2022 Fiscal Year Annual Research Report
初期胚分化制御機構の解明に基づくウシガラス化保存胚の発生能改善
| Project/Area Number |
21H02336
|
|---|
| Research Institution | Hokkaido University |
|---|
Principal Investigator |
川原 学 北海道大学, 農学研究院, 准教授 (70468700)
|
|---|
| Co-Investigator(Kenkyū-buntansha) |
柳川 洋二郎 北海道大学, 獣医学研究院, 准教授 (20609656)
唄 花子 北海道大学, 農学研究院, 助教 (60775443)
|
|---|
| Project Period (FY) |
2021-04-01 – 2024-03-31
|
| Keywords | 初期胚発生 / 細胞分化 / Hippo経路 / Nf2 / ガラス化保存 / Yap1 |
|---|
| Outline of Annual Research Achievements |
個体発生の第一歩となる胚盤胞期では、胎子側と胎盤側に運命が分かれる時期であるとともに、ウシでは個体生産に重要な受精卵移植に供される発生ステージである。

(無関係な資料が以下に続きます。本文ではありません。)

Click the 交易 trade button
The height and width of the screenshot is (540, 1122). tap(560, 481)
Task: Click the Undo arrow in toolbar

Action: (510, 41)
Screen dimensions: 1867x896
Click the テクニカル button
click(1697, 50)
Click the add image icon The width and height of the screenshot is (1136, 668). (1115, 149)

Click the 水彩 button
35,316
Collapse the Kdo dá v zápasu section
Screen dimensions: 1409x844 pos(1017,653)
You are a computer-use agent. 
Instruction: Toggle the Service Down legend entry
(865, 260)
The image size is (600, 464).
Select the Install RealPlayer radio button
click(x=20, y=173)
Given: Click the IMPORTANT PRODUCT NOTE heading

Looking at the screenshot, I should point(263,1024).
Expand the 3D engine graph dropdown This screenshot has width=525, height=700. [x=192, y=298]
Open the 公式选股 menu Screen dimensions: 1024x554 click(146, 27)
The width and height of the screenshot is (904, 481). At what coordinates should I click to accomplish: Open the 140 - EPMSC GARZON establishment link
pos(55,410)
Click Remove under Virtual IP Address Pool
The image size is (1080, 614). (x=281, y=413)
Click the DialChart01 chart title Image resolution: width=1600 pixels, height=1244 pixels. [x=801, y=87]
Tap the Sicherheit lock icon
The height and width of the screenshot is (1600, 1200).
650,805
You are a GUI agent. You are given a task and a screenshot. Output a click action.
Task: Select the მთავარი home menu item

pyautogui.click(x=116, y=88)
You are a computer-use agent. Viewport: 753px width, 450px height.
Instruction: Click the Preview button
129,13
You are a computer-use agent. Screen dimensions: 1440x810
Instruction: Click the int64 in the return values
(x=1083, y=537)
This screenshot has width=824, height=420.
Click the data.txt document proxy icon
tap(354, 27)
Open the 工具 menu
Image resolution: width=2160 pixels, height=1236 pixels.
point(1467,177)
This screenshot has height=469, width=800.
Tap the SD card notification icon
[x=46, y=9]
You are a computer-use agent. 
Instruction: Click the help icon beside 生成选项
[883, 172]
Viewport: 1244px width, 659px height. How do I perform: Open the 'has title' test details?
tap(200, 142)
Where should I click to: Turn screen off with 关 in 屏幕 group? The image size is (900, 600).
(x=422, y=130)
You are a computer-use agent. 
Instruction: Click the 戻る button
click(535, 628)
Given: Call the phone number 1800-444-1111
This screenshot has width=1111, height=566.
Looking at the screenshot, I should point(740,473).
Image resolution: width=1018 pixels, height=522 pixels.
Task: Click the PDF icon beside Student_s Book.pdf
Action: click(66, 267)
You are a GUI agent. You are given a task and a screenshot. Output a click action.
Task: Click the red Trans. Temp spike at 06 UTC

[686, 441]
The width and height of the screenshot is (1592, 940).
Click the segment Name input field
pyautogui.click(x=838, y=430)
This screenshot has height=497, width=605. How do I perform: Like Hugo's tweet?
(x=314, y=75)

したがって、胚盤胞期胚の胎子側(ICM)および胎盤側(TE)への細胞分化機構を解明することは、生物学的にも動物生産の効率化のためにも不可欠である。本研究では、細胞分化制御に重要なYAP1局在に及ぼす細胞膜/細胞骨格関連タンパク質NF2の役割をマウスおよびウシ胚を用いて明らかにするとともに、得られた基礎的知見を栄養外胚葉細胞のYAP1核外流出が問題となるウシガラス化保存胚の発生能改善に結び付ける。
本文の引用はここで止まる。